> [Records for this task]
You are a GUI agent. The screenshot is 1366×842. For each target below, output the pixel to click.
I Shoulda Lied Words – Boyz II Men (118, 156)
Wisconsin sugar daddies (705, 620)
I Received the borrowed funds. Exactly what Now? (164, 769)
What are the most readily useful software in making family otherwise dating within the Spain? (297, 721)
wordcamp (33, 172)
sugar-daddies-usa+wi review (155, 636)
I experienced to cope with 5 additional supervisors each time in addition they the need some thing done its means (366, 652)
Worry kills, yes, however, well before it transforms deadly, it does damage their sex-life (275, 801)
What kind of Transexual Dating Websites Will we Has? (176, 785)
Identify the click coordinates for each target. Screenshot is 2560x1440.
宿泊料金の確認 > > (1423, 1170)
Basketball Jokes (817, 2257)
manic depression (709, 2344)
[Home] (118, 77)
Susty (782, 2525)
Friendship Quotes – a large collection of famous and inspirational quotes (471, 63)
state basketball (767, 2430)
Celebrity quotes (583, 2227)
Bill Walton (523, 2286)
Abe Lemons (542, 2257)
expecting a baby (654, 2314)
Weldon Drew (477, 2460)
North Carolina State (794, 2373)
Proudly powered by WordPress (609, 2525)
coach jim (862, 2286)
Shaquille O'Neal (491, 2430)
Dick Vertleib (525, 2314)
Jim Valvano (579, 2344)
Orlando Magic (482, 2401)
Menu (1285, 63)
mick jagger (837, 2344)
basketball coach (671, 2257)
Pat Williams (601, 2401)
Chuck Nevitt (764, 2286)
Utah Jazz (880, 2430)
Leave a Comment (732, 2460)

> [How to complete this task] Everything in the listing must be reproduced exactly; please include every line.

> [Answer box]
You are a GUI agent. The screenshot is 1366×842. For each target below, output the pixel to click.
I Shoulda Lied Words – Boyz II Men (118, 156)
Wisconsin sugar daddies (705, 620)
I Received the borrowed funds. Exactly what Now? (164, 769)
What are the most readily useful software in making family otherwise dating within the Spain? (297, 721)
wordcamp (33, 172)
sugar-daddies-usa+wi review (155, 636)
I experienced to cope with 5 additional supervisors each time in addition they the need some thing done its means (366, 652)
Worry kills, yes, however, well before it transforms deadly, it does damage their sex-life (275, 801)
What kind of Transexual Dating Websites Will we Has? (176, 785)
Identify the click coordinates for each target. Screenshot is 2560x1440.
宿泊料金の確認 > > (1423, 1170)
Basketball Jokes (817, 2257)
manic depression (709, 2344)
[Home] (118, 77)
Susty (782, 2525)
Friendship Quotes – a large collection of famous and inspirational quotes (471, 63)
state basketball (767, 2430)
Celebrity quotes (583, 2227)
Bill Walton (523, 2286)
Abe Lemons (542, 2257)
expecting a baby (654, 2314)
Weldon Drew (477, 2460)
North Carolina State (794, 2373)
Proudly powered by WordPress (609, 2525)
coach jim (862, 2286)
Shaquille O'Neal (491, 2430)
Dick Vertleib (525, 2314)
Jim Valvano (579, 2344)
Orlando Magic (482, 2401)
Menu (1285, 63)
mick jagger (837, 2344)
basketball coach (671, 2257)
Pat Williams (601, 2401)
Chuck Nevitt (764, 2286)
Utah Jazz (880, 2430)
Leave a Comment (732, 2460)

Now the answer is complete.